The temperature at Cal Ripken Sr.'s yard at Ripken Stadium in Aberdeen was just short of unbearable - and rising.
Still, 15 teams of eager 12-year-old boys crowded the stadium in full uniform, ready to play ball. This year's Cal Ripken World Series, which kicked off Friday, is the latest nationally televised sports events in Harford County, and the first time the series will be played in its permanent home, a state-of-the-art youth ballpark modeled to scale after Oriole Park at Camden Yards.
"They all achieved to get here," John Maroon, a spokesman for Ripken Baseball said Friday, the opening day of the tournament. "They're the elite 12-year-old baseball teams from around the world."
The competitors include five international teams, eight regional champions, the Maryland State Champion and a Harford County representative from Hickory/Fountain Green.

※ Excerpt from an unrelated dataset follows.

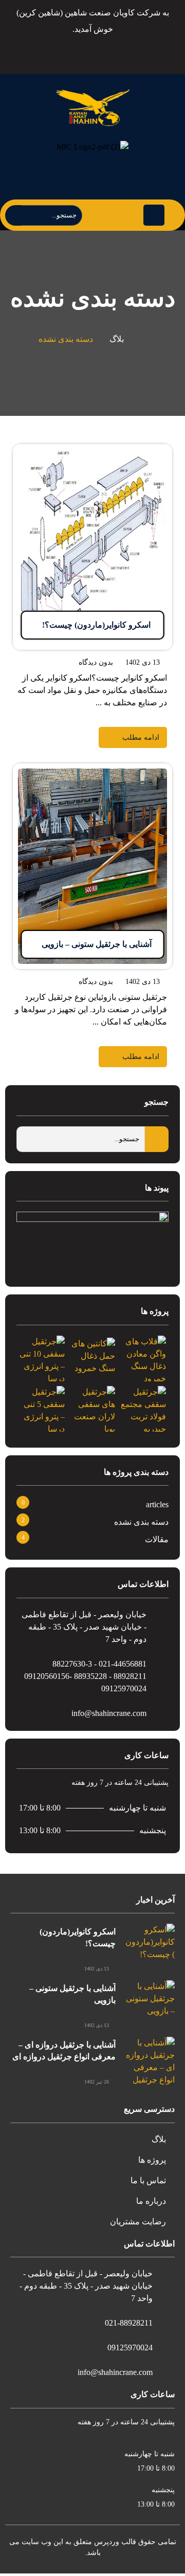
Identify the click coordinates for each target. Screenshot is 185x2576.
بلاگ (116, 339)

The series is the pinnacle of a summer's worth of play in the Babe Ruth League Inc. for the 12-and-under division, which was renamed in honor of Cal Ripken in 1999.
For Colten Altmannshofer, a 12-year-old pitcher and left fielder from Canada, the heavy practice schedule - sometimes two each day - was worth the effort.
"This is the first time ever a 12-year-old team from Nanaimo came to the world series," he said.
While Colten has been in Aberdeen this past week preparing for the games, his parents planned to fly in this weekend to watch him play and to enjoy the area.
And as exciting as the competition is, the fans that come to town to watch and spend tourist dollars is another welcome event altogether.
Last year, the tournament had an estimated $2 million economic impact on the county, said Denise Carnaggio, spokeswoman for the county Office of Economic Development. "The hotels and restaurants do well," she said.
"Harford County has really emerged as a sports destination," Carnaggio said. "We've had two nationally televised events back to back: [the Cal Ripken World Series] and the McDonald's LPGA."
Maroon estimates that last year, more than 10,000 people not affiliated with any particular team came to Ripken Stadium to watch one or more of the games, a number that organizers feel will continue to grow.
"People will be curious. The awareness of the event is growing," Maroon said.
"All the boys are excited," said Julia Call, whose son Brandon plays for the team from Calvert County, the Maryland State Champions. "All the parents are just as excited as the players."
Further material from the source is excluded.